Teks Bacaan
Karya sastra mengemukakan masalah-masalah manusia,
masalah hidup dan kehidupan. Pengarang yang kreatif selalu mampu mengolah
permasalahan- permasalahan tersebut menjadi suatu karya yang berharga, berguna
bagi dirinya dan bagi orang lain. Pengarang kreatif senantiasa berusaha
mengemukakan wacana baru dalam karyanya, apapun bentuk karya sastra yang
ditulisnya agar para pembacanya tidak hanya merasa terhibur tapi juga merasa
tercerahkan jiwanya.
Berbicara tentang karya sastra tidak bisa lepas
dari bahasa sebagai media dan unsur utamanya. Pada umumnya
masyarakat terkini mengenal karya sastra sebagai karya yang berbahasa Indonesia
padahal ada juga karya sastra yang bukan berbahasa Indonesia, melainkan
berbahasa daerah. Di Kalimantan Selatan misalnya terdapat bahasa daerah Banjar
(yang dominan) di samping bahasa daerah lainnya. Meskipun yang dimaksud dengan
karya sastra bertema lokalitas bukan semata tentang hadirnya suatu
bahasa dalam karya melainkan nuansa kehidupan lokal yang menjadi ciri utama
mesyarakatnya, kiranya bukan sesuatu yang berlebihan jika mengemukakan unsur
eksistensi bahasanya ke permukaan ranah sastra. Hal ini diwujudkan dengan
penggunaan bahasa daerah (:Banjar) sebagai bentuk penyampaian ekspresi (Mungkin
cerpen, mungkin puisi).
1. Upaya
Pelestarian Bahasa Banjar Melalui Puisi Berbahasa Banjar
Puisi sebagai salah satu bentuk karya sastra
menggunakan bahasa sebagai medianya. Akan tetapi bahasa yang digunakan dalam
puisi “berbeda” dengan bahasa yang digunakan dalam kehidupan sehari-hari.
Bahasa puisi memiliki keunikan tersendiri sebagai hasil kreativitas, ekspresi
dan imajinasi penyair. Bahasa puisi memiliki nilai estetika yang akan diperoleh
oleh pembacanya melalui pembacaan yang intens dan apresiasi yang tinggi.
Tarsyad menyebutkan bahwa bahasa puisi mengalami proses pemadatan makna dan
kreativitas pemilihan diksi penyairnya (2011:6).

Data Tercatat

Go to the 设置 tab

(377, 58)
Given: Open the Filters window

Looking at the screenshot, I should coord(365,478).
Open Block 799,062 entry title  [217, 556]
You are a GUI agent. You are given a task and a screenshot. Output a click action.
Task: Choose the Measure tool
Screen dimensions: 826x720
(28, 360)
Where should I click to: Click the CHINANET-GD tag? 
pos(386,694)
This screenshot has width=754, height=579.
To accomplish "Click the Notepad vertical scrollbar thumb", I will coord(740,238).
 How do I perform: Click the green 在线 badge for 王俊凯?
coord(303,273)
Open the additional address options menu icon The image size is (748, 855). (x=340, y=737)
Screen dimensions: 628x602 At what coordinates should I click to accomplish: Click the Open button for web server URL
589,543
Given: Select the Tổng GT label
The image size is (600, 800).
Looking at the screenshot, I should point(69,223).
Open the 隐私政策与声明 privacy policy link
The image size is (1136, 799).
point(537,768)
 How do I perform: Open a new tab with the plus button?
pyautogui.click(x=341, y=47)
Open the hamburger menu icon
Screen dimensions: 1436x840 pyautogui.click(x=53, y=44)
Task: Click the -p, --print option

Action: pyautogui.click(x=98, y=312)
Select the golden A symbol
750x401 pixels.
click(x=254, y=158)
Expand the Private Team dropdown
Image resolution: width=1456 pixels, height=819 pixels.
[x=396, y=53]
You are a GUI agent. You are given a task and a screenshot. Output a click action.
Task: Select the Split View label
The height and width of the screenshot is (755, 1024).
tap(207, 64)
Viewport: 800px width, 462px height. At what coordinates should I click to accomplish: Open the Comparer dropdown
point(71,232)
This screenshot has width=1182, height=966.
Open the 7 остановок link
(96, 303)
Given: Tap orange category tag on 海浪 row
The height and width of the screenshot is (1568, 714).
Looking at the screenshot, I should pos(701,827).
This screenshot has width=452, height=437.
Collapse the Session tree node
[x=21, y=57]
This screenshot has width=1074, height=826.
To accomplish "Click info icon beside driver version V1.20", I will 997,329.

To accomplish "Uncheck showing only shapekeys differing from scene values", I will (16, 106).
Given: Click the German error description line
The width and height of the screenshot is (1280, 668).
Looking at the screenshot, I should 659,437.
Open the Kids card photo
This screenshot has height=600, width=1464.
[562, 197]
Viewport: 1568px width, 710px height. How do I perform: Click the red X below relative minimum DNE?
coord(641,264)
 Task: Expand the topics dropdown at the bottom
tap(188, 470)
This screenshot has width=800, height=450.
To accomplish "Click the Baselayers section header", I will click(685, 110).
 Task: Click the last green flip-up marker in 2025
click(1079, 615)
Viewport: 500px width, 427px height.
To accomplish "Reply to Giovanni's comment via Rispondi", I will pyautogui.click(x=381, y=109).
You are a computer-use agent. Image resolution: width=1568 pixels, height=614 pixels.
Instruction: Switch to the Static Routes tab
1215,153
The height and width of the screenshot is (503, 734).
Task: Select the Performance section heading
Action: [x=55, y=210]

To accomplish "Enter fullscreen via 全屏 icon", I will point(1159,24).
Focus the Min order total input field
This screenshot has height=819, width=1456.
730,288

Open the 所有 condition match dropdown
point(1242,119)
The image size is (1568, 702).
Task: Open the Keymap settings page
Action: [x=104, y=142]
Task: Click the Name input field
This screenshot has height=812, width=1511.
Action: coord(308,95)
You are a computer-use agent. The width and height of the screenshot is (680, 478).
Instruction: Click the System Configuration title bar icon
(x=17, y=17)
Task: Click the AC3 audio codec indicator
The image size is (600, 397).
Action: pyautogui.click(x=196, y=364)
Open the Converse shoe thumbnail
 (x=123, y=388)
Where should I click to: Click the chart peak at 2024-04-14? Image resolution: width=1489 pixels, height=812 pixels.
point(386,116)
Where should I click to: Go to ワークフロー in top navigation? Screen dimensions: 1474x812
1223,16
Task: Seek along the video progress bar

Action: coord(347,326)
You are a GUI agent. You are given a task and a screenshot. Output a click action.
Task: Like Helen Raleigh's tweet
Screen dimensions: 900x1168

Latihan Tertulis A
Salin bagian teks bacaan, mulai dari "Bahasa puisi memiliki keunikan" dan berakhir pada "apresiasi yang tinggi.".
Latihan Tertulis B
Menurut teks bacaan, bahasa daerah apa yang dominan di Kalimantan Selatan?
Latihan Tertulis C
Ringkaslah teks bacaan dalam dua kalimat.
Item-item yang tercatat merupakan bahan terpisah dari teks bacaan.

Jawaban Tugas A
Bahasa puisi memiliki keunikan tersendiri sebagai hasil kreativitas, ekspresi
dan imajinasi penyair. Bahasa puisi memiliki nilai estetika yang akan diperoleh
oleh pembacanya melalui pembacaan yang intens dan apresiasi yang tinggi.

Jawaban Tugas B
Bahasa Banjar.

Jawaban Tugas C
Karya sastra mengemukakan masalah hidup manusia, dan pengarang kreatif mengolahnya menjadi karya yang tidak hanya menghibur tetapi juga mencerahkan jiwa pembaca. Selain berbahasa Indonesia, karya sastra juga ada yang berbahasa daerah seperti bahasa Banjar di Kalimantan Selatan, misalnya dalam puisi, yang bahasanya berbeda dari bahasa sehari-hari, padat makna, dan memiliki nilai estetika.